[[ Input records open ]]
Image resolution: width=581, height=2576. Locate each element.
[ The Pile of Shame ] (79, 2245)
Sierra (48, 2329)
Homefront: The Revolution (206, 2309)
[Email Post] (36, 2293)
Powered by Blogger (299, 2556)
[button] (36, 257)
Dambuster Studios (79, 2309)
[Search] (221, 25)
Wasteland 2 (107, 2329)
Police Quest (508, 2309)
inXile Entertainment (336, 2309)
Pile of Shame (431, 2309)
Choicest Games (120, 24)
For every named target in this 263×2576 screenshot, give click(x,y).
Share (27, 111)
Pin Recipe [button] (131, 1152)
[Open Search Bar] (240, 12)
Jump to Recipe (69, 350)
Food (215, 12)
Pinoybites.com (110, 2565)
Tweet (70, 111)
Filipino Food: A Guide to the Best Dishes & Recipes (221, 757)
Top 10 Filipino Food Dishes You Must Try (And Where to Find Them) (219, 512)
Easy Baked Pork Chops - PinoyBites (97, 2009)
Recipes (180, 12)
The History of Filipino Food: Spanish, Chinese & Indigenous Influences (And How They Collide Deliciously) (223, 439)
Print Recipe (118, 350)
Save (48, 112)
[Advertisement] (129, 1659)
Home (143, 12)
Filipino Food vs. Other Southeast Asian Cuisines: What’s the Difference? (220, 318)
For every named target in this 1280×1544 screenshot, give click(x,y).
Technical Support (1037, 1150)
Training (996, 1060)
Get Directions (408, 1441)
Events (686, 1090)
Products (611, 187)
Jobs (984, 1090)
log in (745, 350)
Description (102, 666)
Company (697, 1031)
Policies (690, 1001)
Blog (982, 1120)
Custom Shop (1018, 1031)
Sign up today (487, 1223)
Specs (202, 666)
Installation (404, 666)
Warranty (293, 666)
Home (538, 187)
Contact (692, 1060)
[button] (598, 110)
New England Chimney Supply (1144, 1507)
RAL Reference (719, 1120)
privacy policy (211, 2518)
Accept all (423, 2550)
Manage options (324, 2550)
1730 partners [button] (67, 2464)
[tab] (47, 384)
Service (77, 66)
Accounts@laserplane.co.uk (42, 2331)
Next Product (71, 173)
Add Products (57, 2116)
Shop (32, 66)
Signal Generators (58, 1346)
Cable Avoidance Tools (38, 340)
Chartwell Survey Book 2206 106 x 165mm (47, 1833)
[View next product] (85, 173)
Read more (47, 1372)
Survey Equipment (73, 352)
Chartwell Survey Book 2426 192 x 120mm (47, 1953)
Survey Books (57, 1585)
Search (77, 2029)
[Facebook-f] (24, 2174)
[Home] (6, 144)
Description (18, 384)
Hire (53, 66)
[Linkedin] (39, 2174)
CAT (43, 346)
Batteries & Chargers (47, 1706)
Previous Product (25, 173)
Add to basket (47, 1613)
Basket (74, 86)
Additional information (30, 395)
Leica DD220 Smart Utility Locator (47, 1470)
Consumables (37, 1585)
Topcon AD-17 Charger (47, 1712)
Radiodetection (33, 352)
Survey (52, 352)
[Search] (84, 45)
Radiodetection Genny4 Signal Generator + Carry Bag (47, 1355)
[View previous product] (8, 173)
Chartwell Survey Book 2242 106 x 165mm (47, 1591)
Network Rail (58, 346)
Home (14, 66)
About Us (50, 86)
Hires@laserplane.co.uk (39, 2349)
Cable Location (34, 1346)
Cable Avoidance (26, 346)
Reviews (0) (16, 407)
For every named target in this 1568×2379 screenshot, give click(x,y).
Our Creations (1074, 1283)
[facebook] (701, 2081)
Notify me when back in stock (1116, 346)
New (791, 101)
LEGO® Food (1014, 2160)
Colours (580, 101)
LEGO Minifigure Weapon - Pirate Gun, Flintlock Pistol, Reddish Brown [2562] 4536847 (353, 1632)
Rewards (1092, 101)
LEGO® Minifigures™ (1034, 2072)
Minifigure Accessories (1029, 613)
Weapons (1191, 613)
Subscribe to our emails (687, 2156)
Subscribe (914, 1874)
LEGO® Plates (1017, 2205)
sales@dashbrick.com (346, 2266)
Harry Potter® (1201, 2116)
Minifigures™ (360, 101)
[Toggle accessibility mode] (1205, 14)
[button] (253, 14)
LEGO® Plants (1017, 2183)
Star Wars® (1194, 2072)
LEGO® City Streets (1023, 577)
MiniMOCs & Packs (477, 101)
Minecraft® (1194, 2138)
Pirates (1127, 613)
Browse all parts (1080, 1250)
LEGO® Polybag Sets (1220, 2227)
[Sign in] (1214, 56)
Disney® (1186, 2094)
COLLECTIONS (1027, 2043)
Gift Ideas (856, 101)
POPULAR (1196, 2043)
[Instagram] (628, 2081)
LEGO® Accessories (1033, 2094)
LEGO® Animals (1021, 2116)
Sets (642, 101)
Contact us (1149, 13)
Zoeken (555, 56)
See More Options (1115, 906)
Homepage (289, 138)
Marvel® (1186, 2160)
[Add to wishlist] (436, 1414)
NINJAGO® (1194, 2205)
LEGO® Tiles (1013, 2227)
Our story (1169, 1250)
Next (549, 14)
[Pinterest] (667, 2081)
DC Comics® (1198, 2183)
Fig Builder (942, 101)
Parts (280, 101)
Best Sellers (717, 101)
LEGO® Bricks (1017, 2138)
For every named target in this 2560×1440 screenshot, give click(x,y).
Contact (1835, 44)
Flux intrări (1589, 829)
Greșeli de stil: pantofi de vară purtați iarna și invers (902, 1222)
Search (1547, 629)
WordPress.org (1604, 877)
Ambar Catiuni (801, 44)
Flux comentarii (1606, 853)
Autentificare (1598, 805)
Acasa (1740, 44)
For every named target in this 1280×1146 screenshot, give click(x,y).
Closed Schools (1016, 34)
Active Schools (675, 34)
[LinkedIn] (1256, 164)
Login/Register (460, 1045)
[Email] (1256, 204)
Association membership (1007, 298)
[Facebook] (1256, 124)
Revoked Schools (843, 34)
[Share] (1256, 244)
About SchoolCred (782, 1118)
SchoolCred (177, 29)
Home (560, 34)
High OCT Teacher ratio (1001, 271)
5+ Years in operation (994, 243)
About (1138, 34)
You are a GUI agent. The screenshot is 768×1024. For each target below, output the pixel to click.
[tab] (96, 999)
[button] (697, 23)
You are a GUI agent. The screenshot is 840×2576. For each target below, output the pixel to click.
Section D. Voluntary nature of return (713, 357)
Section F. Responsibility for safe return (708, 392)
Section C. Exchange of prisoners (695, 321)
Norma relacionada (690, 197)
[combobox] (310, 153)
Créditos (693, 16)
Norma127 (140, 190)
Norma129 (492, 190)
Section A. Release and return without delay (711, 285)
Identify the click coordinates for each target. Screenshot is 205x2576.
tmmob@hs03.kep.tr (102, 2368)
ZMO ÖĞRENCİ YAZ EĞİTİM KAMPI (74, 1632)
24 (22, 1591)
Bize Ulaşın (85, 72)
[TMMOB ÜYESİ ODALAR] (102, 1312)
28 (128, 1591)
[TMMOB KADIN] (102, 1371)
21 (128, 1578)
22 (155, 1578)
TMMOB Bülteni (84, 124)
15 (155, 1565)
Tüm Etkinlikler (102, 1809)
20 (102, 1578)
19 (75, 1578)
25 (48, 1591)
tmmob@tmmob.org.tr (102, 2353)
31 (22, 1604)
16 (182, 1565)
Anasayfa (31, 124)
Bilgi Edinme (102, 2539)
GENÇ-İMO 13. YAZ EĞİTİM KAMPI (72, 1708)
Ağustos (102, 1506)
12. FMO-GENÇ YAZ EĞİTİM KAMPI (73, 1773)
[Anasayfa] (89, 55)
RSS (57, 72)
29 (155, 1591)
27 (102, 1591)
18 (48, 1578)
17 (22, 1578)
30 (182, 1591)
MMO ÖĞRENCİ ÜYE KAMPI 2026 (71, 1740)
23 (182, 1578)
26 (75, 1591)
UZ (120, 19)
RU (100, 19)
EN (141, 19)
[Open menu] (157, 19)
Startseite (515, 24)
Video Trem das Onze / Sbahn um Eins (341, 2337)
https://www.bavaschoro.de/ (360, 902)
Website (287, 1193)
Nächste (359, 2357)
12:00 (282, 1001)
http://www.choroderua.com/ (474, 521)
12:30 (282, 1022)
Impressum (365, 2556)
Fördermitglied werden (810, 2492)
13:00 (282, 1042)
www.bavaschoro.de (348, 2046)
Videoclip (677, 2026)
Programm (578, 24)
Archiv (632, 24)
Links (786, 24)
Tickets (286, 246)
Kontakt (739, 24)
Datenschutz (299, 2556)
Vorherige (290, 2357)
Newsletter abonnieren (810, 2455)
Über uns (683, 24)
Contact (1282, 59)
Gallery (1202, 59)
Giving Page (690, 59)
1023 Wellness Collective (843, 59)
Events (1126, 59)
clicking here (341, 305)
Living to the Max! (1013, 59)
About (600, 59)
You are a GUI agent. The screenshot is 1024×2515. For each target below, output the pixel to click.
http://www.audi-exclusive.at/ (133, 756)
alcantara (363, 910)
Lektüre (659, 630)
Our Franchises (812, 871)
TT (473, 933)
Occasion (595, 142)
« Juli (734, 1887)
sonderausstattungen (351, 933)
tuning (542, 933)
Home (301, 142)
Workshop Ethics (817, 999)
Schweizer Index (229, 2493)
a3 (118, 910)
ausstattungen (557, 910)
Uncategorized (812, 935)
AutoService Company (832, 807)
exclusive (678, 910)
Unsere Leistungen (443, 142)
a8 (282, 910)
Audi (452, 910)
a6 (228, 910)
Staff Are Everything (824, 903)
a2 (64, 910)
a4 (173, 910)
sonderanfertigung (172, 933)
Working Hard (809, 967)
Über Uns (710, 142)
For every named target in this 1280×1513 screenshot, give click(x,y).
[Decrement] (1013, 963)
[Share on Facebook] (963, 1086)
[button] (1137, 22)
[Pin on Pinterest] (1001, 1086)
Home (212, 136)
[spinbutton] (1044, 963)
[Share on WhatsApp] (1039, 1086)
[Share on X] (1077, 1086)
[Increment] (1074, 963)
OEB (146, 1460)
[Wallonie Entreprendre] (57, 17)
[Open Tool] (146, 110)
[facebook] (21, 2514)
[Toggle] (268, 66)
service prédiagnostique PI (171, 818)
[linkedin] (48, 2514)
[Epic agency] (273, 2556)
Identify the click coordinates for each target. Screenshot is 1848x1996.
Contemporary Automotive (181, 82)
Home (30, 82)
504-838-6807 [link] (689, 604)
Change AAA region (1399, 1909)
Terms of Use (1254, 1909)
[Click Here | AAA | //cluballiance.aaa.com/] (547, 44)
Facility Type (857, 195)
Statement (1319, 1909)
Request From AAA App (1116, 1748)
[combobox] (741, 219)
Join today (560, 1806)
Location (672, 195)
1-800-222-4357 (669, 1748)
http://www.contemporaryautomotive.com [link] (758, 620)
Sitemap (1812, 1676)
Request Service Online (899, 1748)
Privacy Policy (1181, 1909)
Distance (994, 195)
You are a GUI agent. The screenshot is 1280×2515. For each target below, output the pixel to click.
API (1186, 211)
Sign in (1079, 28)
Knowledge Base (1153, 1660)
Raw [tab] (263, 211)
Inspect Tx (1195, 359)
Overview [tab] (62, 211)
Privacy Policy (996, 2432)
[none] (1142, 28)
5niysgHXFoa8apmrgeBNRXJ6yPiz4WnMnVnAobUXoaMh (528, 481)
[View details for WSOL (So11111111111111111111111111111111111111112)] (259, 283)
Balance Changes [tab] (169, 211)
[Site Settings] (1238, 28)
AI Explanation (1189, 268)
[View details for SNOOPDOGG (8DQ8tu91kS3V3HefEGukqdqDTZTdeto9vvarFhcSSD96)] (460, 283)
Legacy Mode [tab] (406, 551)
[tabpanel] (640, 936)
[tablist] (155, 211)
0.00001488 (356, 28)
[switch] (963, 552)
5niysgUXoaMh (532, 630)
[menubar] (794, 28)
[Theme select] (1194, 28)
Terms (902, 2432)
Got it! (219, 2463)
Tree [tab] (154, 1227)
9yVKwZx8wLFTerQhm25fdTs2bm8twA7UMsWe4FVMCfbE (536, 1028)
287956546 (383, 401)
[[ Input records closed ]]
* Aim of the task: The lines above that include "Survey" should each be listed.

* Answer for this exercise:
Chartwell Survey Book 2206 106 x 165mm (47, 1833)
Survey Equipment (73, 352)
Chartwell Survey Book 2426 192 x 120mm (47, 1953)
Survey Books (57, 1585)
Survey (52, 352)
Chartwell Survey Book 2242 106 x 165mm (47, 1591)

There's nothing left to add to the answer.